(Stored items)
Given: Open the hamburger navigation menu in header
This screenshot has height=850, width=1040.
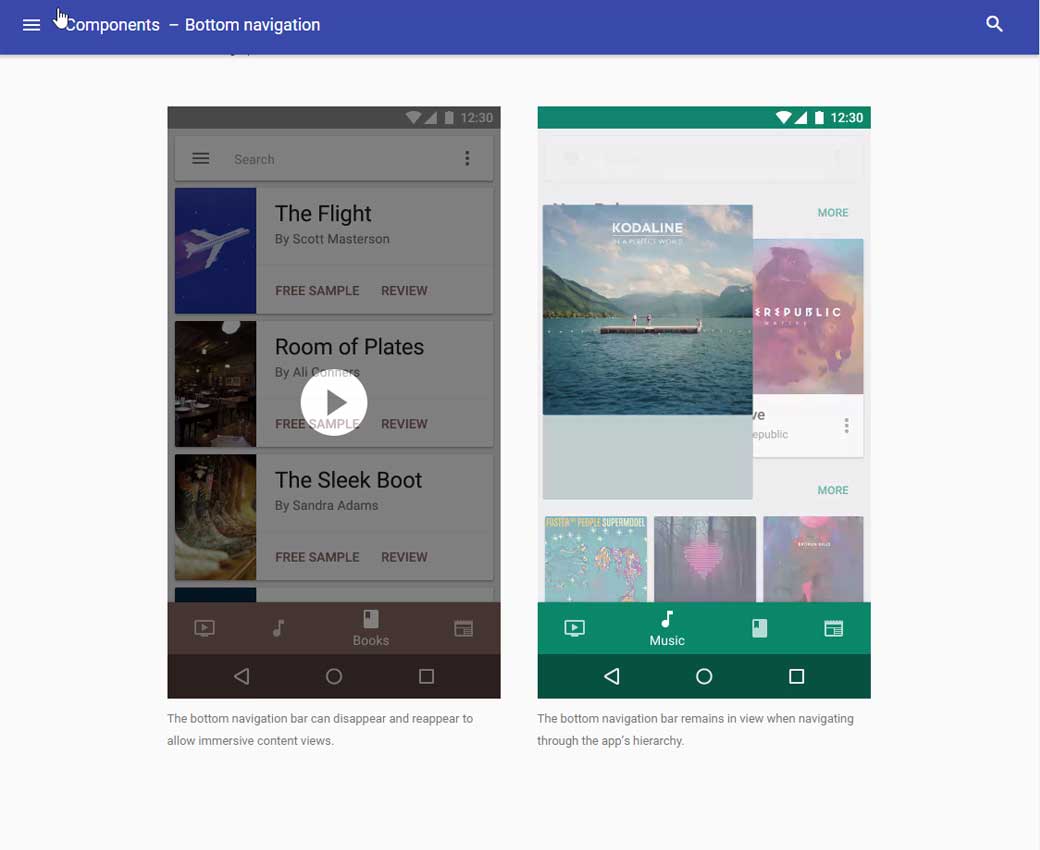Looking at the screenshot, I should 31,25.
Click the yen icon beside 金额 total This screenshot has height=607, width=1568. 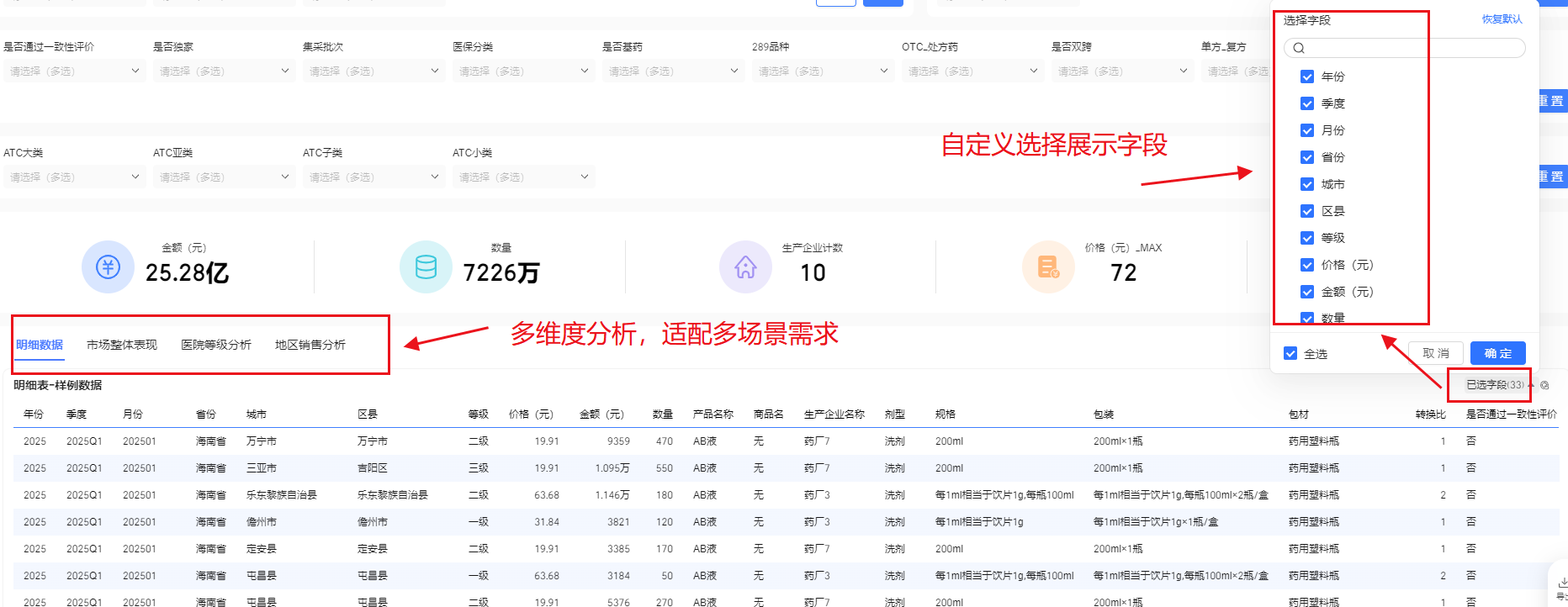click(x=108, y=267)
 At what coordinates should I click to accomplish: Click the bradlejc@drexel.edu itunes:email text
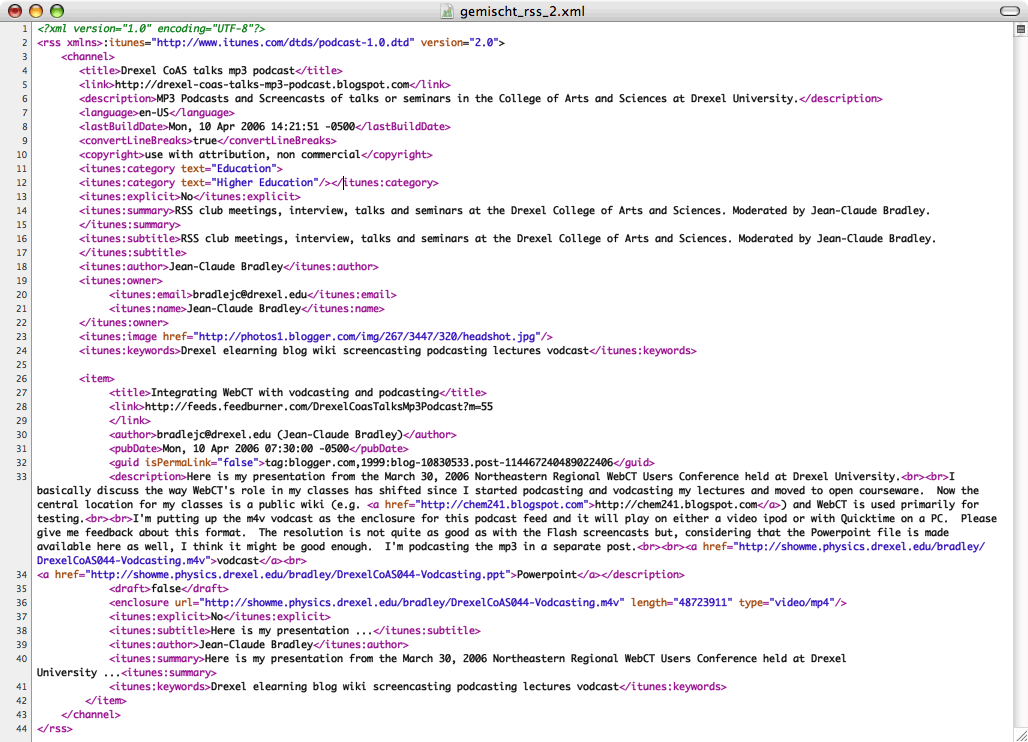pos(248,295)
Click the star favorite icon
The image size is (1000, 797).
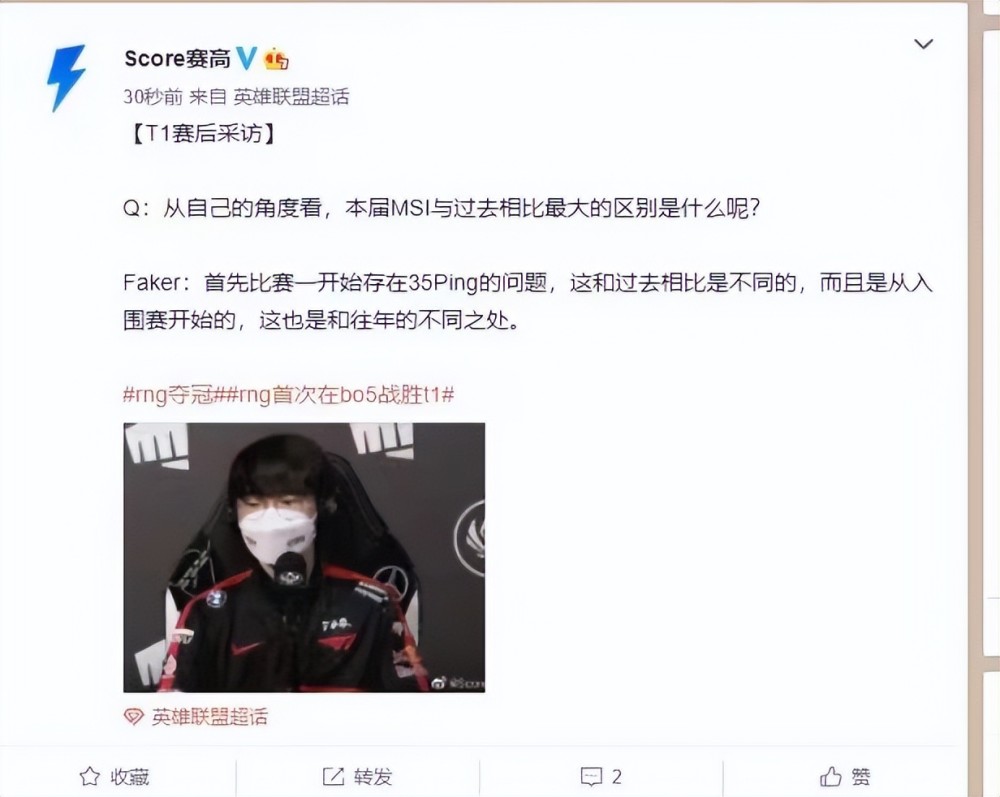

**INSTRUCTIONS TO FOLLOW:** Copy exactly the lines that run from the one containing "At what coordinates" to the last line of the records, both included, and leave out every picture.

**WRITTEN REPLY:**
 At what coordinates should I click to accomplish: Click the bradlejc@drexel.edu itunes:email text
pos(248,295)
Click the star favorite icon
The image size is (1000, 797).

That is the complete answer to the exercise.